OBJECTIVE
How many lines of the material below contain the string "screenshot", with case counting? Give only the number.

-- START OF LISTED ENTRIES --

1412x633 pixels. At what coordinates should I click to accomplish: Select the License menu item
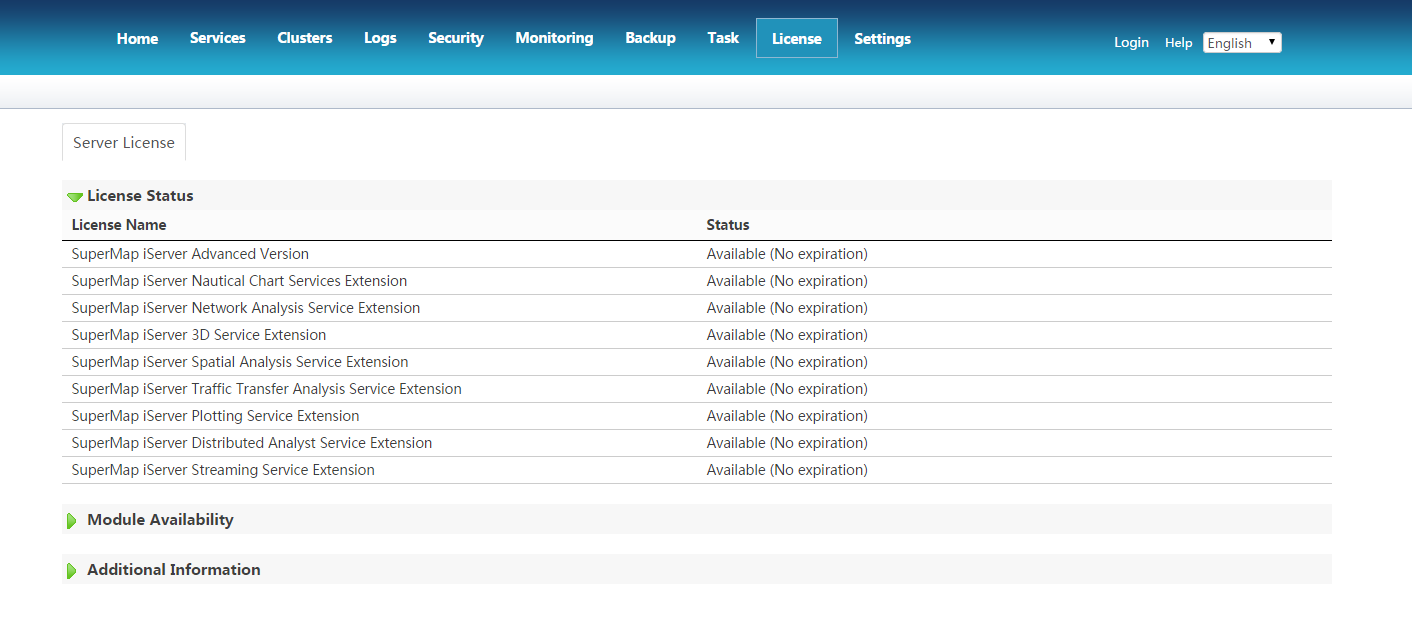coord(796,39)
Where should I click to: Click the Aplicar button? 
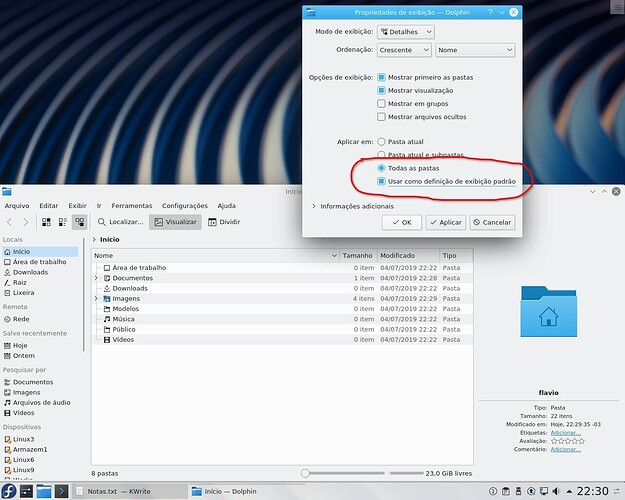[x=445, y=222]
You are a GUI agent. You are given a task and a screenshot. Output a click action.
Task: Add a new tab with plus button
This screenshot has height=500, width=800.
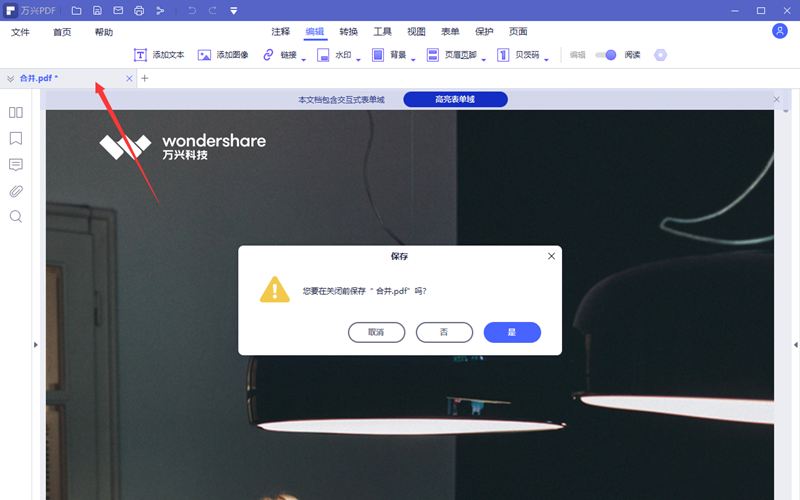coord(145,78)
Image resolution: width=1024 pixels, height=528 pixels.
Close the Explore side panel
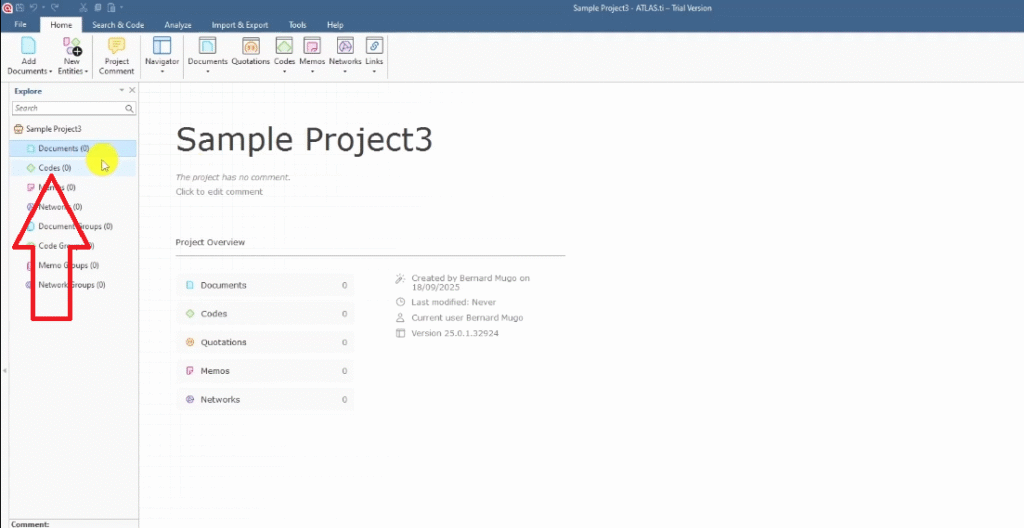132,91
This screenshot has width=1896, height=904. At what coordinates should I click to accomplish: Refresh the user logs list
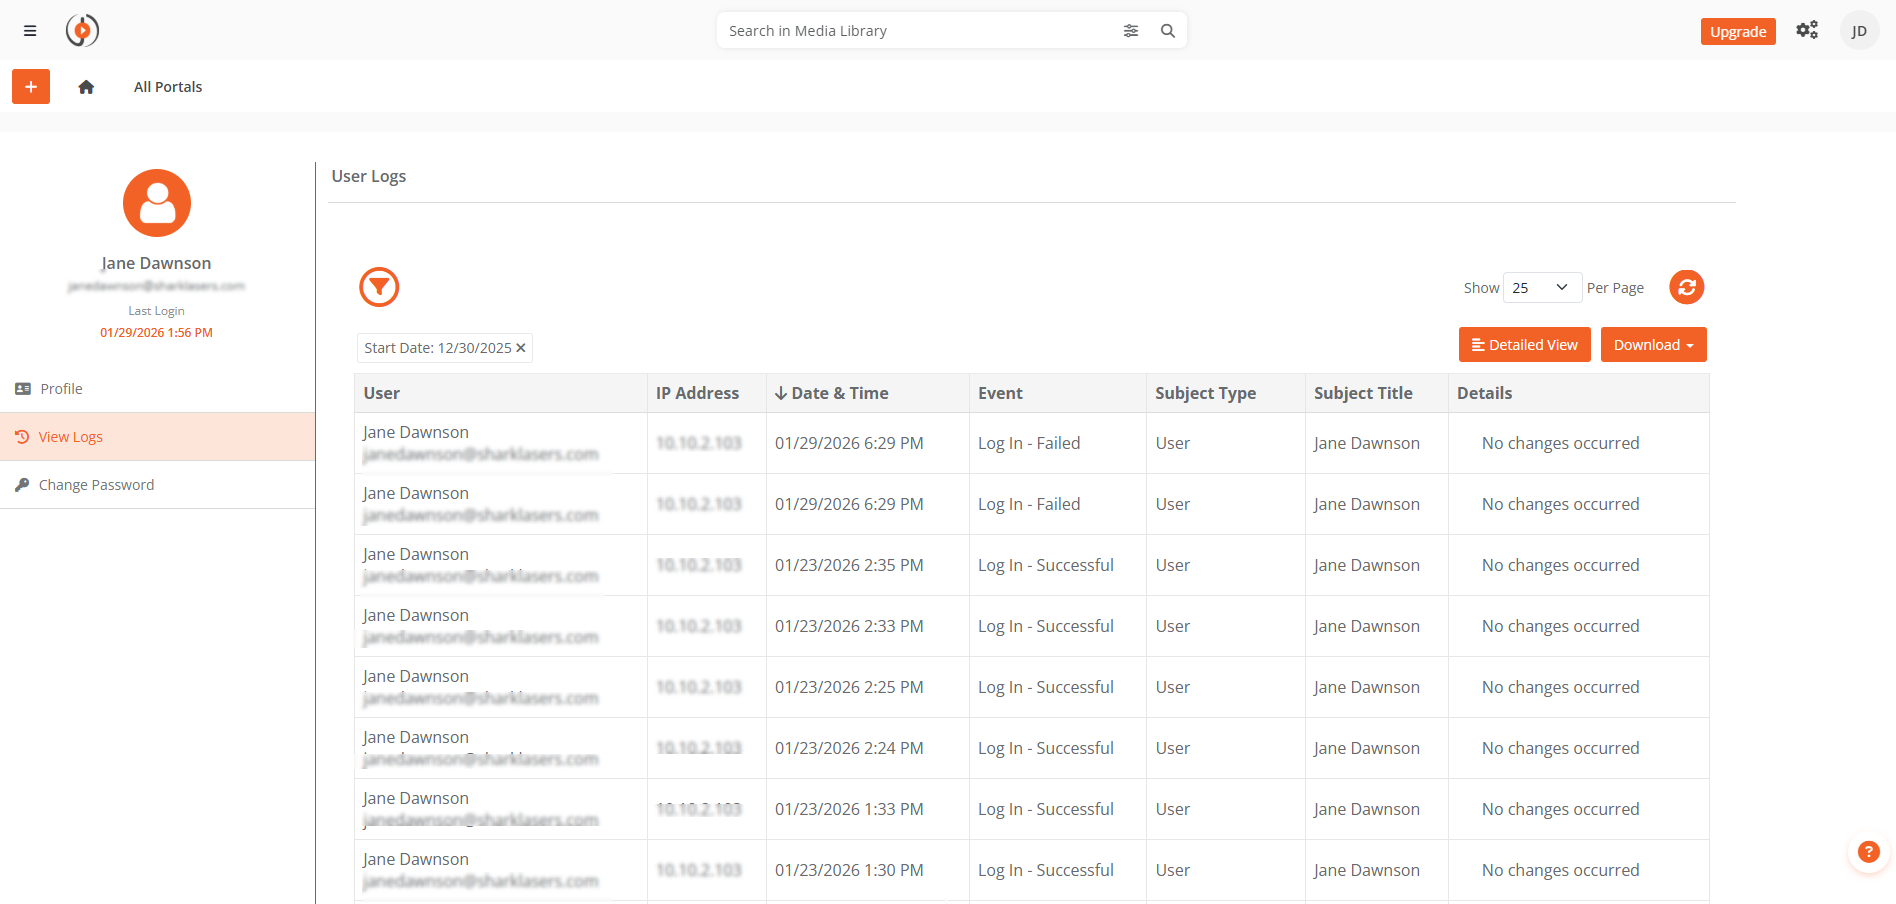1687,287
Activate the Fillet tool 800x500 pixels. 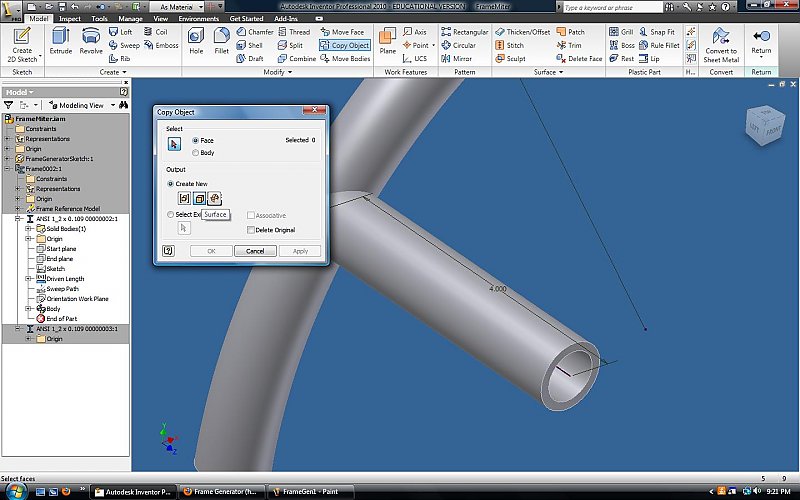221,41
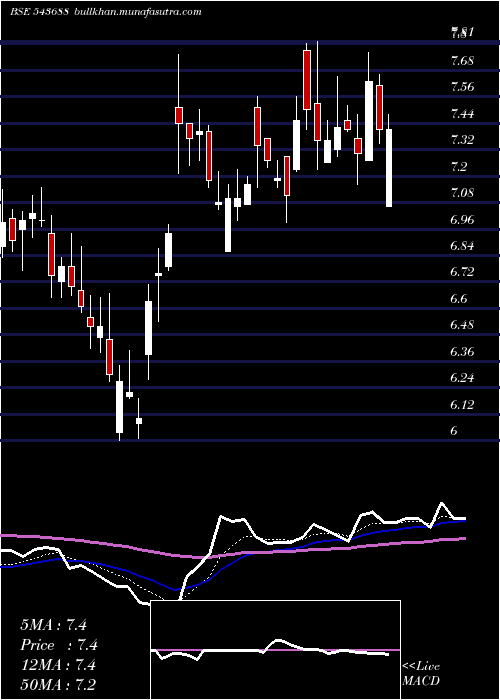Click the 7.2 price axis label

coord(459,167)
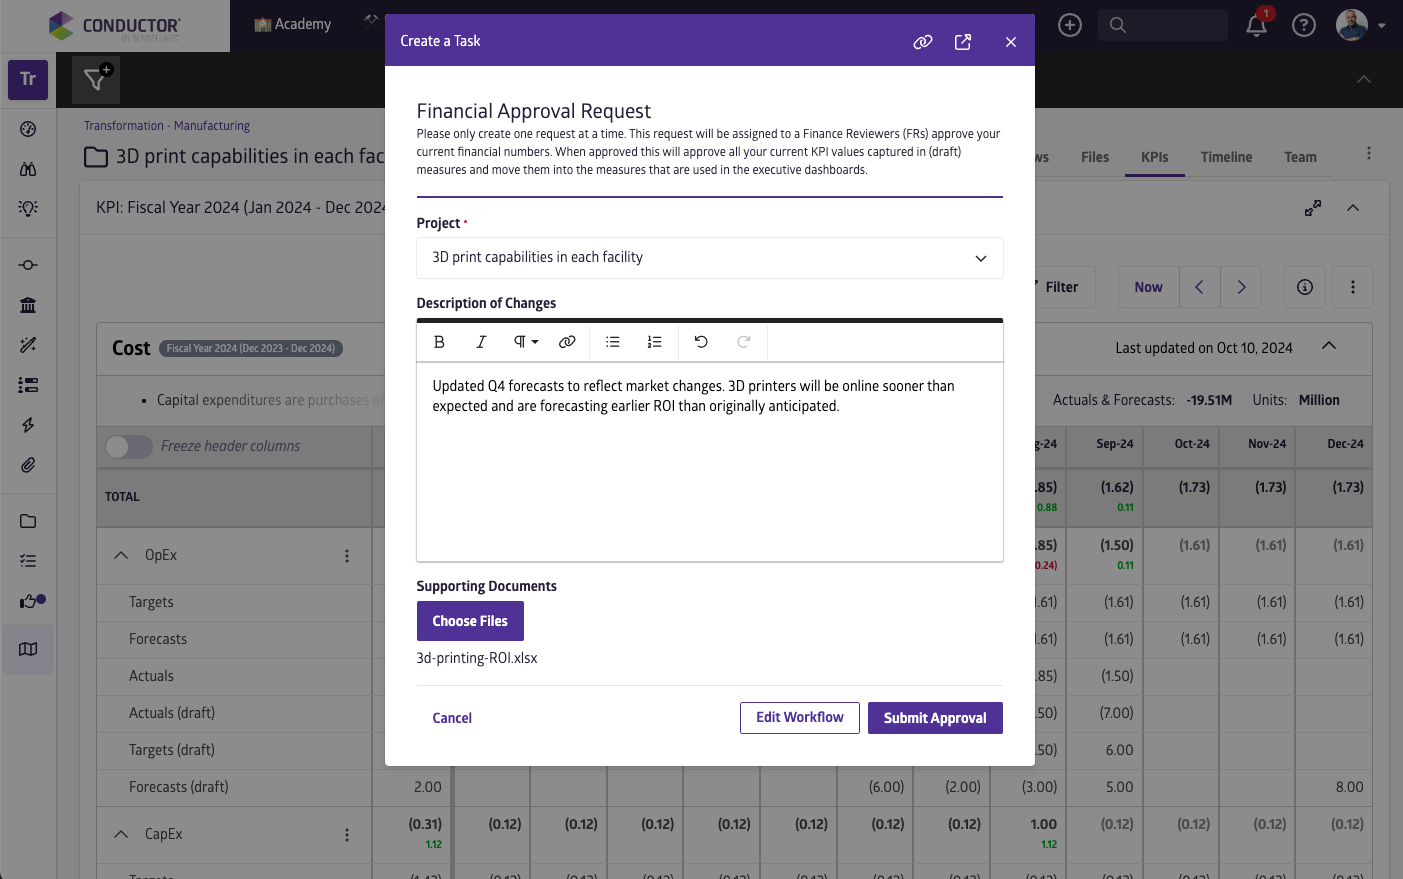Screen dimensions: 1403x879
Task: Click the numbered list icon
Action: coord(654,342)
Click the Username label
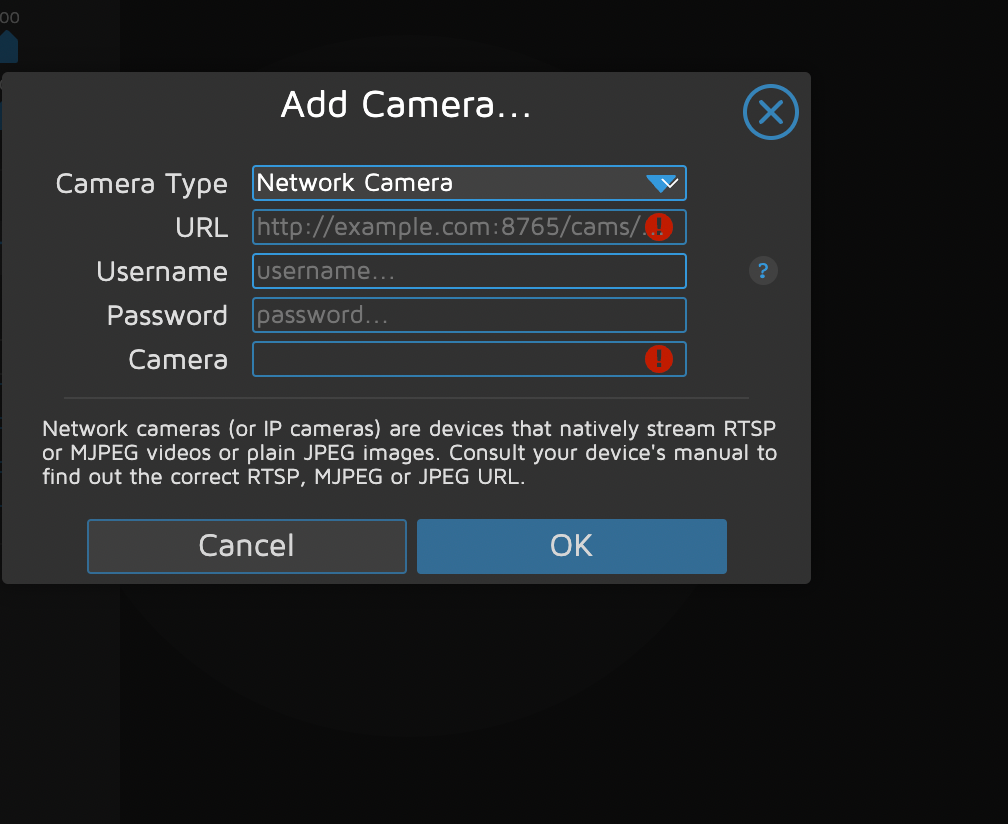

-- END OF LISTED ENTRIES --

SOLUTION
3